A GST-compliant tax invoice without the tax-table guesswork
Indian GST invoicing has strict requirements: both parties’ GSTINs, HSN or SAC codes per line, the correct CGST/SGST or IGST split, and a reverse-charge indicator. This builder collects each field, decides the tax treatment from the place of supply, and produces a clean tax invoice you can file or paste into accounting software.
How it works
The core rule is the place-of-supply test. The builder compares the supplier’s state with the recipient’s state: when they match, the supply is intra-state and each line’s GST is split equally into CGST and SGST; when they differ, the supply is inter-state and the full GST is charged as IGST. Each line’s taxable value is quantity multiplied by rate, and tax is that value multiplied by the chosen GST slab — 0, 5, 12, 18, or 28 percent. The builder then totals the taxable value and each tax head separately and adds them for the grand total.

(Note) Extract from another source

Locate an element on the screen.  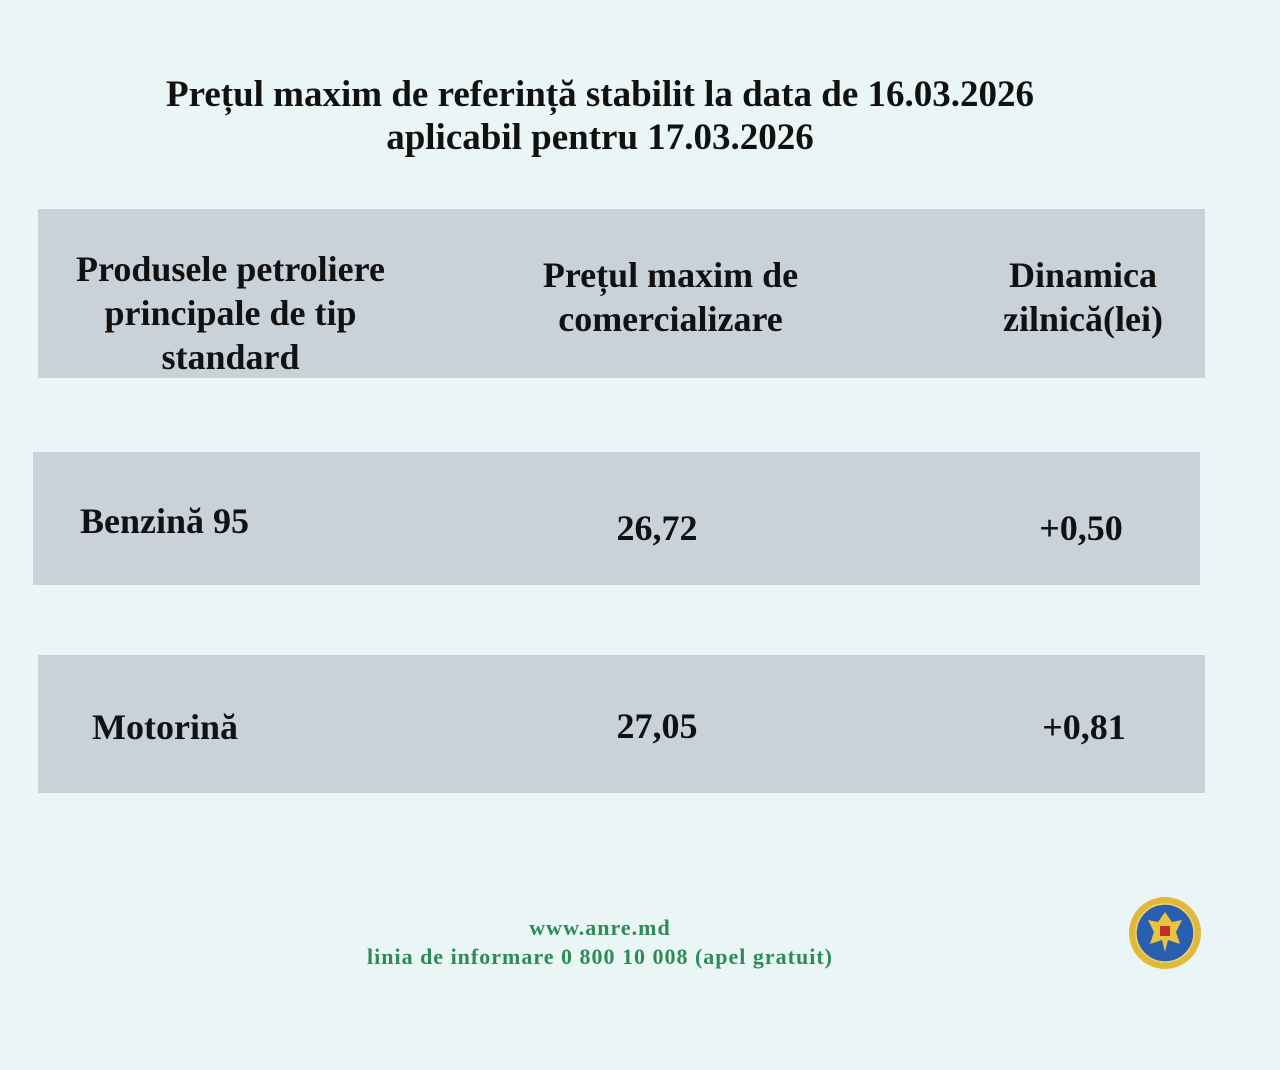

A reverse-charge flag is printed when set, signalling that the recipient bears the GST liability.
Tips and example
Always confirm the recipient’s state from their GSTIN — the first two digits are the state code, and getting it wrong flips your invoice between CGST/SGST and IGST. A ₹50,000 intra-state supply at 18 percent produces ₹4,500 CGST and ₹4,500 SGST for ₹9,000 total tax; the same supply inter-state produces a single ₹9,000 IGST line. Use the correct HSN/SAC code per item, since GST rates are tied to classification. For exports and reverse-charge supplies, set the relevant flag so the invoice states the treatment clearly.